§ THE TASK: Rewrite the items below, replacing "swatch" with "color tile" and leaving everything else unchanged. Omit the pictures from your answer.

§ EXERCISE MATERIALS:
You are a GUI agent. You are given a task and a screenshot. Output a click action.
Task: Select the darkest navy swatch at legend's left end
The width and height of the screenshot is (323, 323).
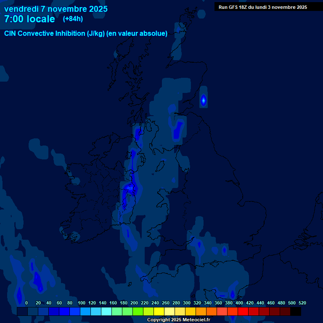(22, 311)
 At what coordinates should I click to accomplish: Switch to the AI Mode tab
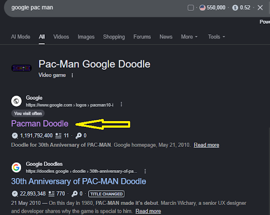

§ ANSWER TO THIS EXERCISE:
You are a GUI agent. You are given a task and a screenshot. Output a click action.
Task: Select the darkest navy color tile at legend's left end
The width and height of the screenshot is (323, 323).
(22, 311)
 At what coordinates should I click to accomplish: Switch to the AI Mode tab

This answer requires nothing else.